This month also marks the rollout of a parking app that will allow users to pay for and replenish meters remotely. The “Whoosh!” app is available for iPhone at Apple’s App Store and for Android devices via Google Play. Users can set up an account by entering credit card information and the license plate numbers of one or more vehicles they plan to park. A map of the city with “pins” at regular intervals is displayed on the screen. Users simply tap the “pin” closest to their parking space and enter the amount of time they wish to park. Parking enforcement officers can determine if a vehicle at an expired meter has actually purchased time with the app by entering the plate number. Users can also set up the app to send text alert when time is about to expire and keep records of parking payments. The app also allows users to “carry” time with them from meter to meter within the city. Users, however will have to pay a 35-cent “Convenience fee” whenever they replenish a meter using the app.
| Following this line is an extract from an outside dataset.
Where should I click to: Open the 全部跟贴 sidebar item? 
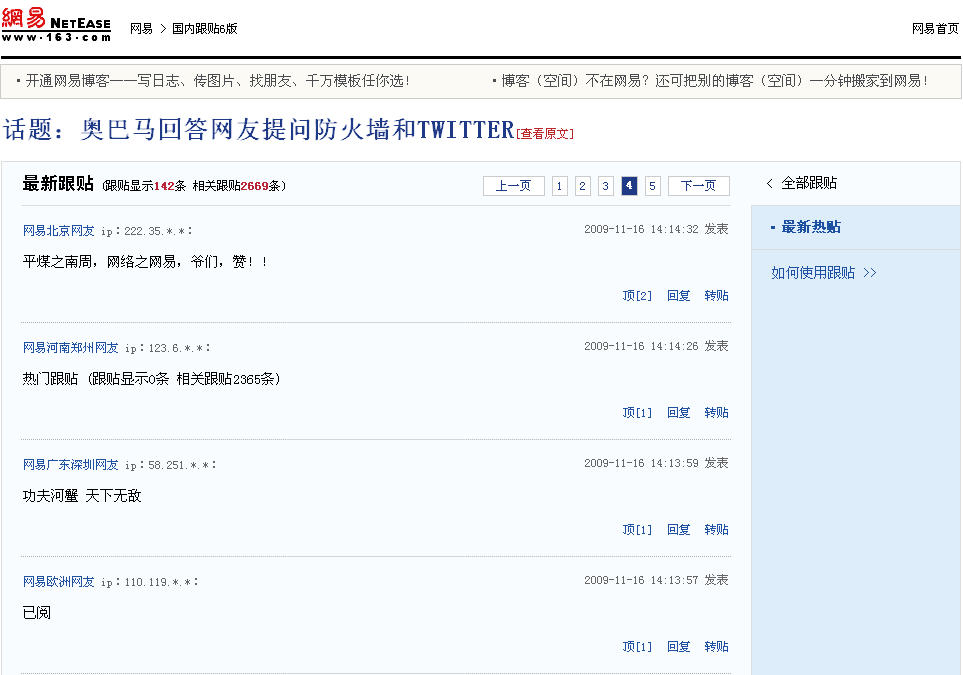click(808, 184)
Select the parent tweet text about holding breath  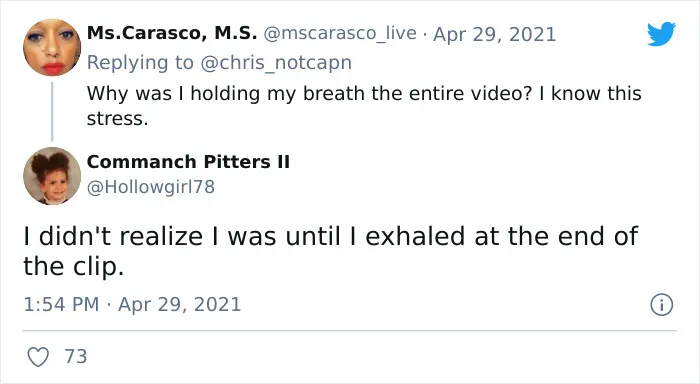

Noble said the city was also moving ahead with another key component of his parking plan — introducing payment kiosks into municipal lots where parking is currently free. The payment kiosks will charge 75 cents an hour for parking. Noble said that current plans call for them to be installed in all three Uptown lots, municipal lots on Cornell and Grand streets in Midtown and the Dock Street lot on the Rondout. Noble said the city expects to take delivery of the kiosks by mid-July and install them by the end of the month or in early August. Noble said that applications for $10 annual parking passes for the lots will be available about 30 days before the kiosks are activated.